Among the entries below, please repeat exactly and only the lines from the line containing "Select the Get Started tab" to the line containing "Open the 隐私与安全", both lines included.

== == ==

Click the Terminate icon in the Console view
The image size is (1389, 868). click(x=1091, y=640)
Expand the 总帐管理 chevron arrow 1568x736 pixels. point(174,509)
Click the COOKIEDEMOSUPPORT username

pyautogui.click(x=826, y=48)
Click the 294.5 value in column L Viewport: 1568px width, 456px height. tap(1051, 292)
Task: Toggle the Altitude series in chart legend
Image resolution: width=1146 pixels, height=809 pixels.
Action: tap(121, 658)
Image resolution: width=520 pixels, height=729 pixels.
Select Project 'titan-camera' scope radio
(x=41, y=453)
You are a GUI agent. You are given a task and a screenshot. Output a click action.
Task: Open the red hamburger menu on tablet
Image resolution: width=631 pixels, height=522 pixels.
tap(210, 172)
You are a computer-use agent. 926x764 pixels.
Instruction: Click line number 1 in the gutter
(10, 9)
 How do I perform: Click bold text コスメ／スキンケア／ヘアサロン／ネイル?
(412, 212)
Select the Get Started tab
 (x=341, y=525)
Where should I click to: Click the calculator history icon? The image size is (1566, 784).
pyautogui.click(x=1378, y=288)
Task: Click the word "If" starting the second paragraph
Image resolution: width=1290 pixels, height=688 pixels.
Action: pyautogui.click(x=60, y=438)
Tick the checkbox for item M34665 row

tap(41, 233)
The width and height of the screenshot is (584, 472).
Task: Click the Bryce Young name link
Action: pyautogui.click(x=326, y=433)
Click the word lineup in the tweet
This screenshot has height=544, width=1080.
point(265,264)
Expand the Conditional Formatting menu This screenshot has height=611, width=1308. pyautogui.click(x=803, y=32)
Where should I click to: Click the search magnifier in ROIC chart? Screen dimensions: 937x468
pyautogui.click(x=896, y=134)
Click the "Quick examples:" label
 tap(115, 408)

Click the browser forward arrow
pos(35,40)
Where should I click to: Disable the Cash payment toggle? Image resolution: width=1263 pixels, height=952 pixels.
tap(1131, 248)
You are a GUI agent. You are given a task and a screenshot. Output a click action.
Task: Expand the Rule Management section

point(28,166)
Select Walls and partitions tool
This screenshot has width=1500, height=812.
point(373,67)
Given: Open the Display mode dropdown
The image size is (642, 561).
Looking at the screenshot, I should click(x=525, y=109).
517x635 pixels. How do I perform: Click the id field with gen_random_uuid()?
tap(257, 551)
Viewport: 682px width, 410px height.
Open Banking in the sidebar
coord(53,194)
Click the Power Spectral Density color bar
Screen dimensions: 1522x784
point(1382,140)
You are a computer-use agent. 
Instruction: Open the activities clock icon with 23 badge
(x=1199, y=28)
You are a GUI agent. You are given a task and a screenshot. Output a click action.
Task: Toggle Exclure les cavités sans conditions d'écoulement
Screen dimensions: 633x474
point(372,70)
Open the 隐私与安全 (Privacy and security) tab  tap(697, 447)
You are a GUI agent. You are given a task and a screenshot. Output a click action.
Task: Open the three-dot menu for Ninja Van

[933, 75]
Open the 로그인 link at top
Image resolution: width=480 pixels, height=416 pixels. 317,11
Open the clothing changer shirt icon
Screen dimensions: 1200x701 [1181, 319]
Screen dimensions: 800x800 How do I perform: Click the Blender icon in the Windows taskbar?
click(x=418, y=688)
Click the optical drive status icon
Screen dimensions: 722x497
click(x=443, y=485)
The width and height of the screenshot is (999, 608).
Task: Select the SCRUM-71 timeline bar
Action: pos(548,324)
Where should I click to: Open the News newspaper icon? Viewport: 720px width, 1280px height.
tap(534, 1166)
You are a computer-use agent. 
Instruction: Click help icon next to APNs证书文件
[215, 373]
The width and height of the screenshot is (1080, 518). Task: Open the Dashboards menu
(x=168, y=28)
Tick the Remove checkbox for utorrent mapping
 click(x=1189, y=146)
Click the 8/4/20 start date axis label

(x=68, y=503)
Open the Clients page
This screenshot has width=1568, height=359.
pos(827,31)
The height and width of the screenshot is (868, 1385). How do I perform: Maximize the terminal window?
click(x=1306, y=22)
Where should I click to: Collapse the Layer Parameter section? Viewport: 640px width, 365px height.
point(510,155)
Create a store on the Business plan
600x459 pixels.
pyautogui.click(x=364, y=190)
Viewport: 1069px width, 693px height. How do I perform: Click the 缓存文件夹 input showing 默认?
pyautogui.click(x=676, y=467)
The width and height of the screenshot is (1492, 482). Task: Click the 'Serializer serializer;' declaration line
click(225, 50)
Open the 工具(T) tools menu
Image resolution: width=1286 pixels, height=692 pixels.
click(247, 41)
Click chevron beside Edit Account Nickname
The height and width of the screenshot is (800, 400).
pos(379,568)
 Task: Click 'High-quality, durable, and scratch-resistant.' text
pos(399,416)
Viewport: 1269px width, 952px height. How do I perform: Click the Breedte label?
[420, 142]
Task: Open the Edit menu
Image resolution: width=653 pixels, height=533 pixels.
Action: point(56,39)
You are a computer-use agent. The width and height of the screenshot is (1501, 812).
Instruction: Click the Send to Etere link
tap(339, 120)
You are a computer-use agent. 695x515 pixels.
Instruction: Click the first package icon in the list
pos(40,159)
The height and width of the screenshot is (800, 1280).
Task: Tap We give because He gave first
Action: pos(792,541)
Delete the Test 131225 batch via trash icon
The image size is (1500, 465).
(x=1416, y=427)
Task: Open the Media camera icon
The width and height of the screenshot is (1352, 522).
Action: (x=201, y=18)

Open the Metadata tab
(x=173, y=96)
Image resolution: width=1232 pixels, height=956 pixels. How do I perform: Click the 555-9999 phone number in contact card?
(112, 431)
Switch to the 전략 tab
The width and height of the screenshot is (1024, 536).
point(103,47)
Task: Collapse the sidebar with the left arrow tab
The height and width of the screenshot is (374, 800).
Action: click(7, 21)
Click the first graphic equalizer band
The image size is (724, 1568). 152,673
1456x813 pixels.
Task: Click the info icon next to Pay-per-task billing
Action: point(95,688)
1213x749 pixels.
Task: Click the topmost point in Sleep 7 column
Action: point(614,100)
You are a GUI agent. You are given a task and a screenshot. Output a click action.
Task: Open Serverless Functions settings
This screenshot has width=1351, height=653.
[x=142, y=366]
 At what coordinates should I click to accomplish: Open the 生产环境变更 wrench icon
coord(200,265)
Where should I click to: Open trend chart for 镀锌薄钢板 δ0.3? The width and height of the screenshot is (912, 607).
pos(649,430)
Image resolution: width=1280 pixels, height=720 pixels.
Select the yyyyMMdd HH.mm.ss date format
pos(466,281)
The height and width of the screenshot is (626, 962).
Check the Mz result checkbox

== == ==

● **SOLUTION TO THIS PROBLEM**:
Select the Get Started tab
 (x=341, y=525)
Where should I click to: Click the calculator history icon? The image size is (1566, 784).
pyautogui.click(x=1378, y=288)
Task: Click the word "If" starting the second paragraph
Image resolution: width=1290 pixels, height=688 pixels.
Action: pyautogui.click(x=60, y=438)
Tick the checkbox for item M34665 row

tap(41, 233)
The width and height of the screenshot is (584, 472).
Task: Click the Bryce Young name link
Action: pyautogui.click(x=326, y=433)
Click the word lineup in the tweet
This screenshot has height=544, width=1080.
point(265,264)
Expand the Conditional Formatting menu This screenshot has height=611, width=1308. pyautogui.click(x=803, y=32)
Where should I click to: Click the search magnifier in ROIC chart? Screen dimensions: 937x468
pyautogui.click(x=896, y=134)
Click the "Quick examples:" label
 tap(115, 408)

Click the browser forward arrow
pos(35,40)
Where should I click to: Disable the Cash payment toggle? Image resolution: width=1263 pixels, height=952 pixels.
tap(1131, 248)
You are a GUI agent. You are given a task and a screenshot. Output a click action.
Task: Expand the Rule Management section

point(28,166)
Select Walls and partitions tool
This screenshot has width=1500, height=812.
point(373,67)
Given: Open the Display mode dropdown
The image size is (642, 561).
Looking at the screenshot, I should click(x=525, y=109).
517x635 pixels. How do I perform: Click the id field with gen_random_uuid()?
tap(257, 551)
Viewport: 682px width, 410px height.
Open Banking in the sidebar
coord(53,194)
Click the Power Spectral Density color bar
Screen dimensions: 1522x784
point(1382,140)
You are a computer-use agent. 
Instruction: Open the activities clock icon with 23 badge
(x=1199, y=28)
You are a GUI agent. You are given a task and a screenshot. Output a click action.
Task: Toggle Exclure les cavités sans conditions d'écoulement
Screen dimensions: 633x474
point(372,70)
Open the 隐私与安全 (Privacy and security) tab  tap(697, 447)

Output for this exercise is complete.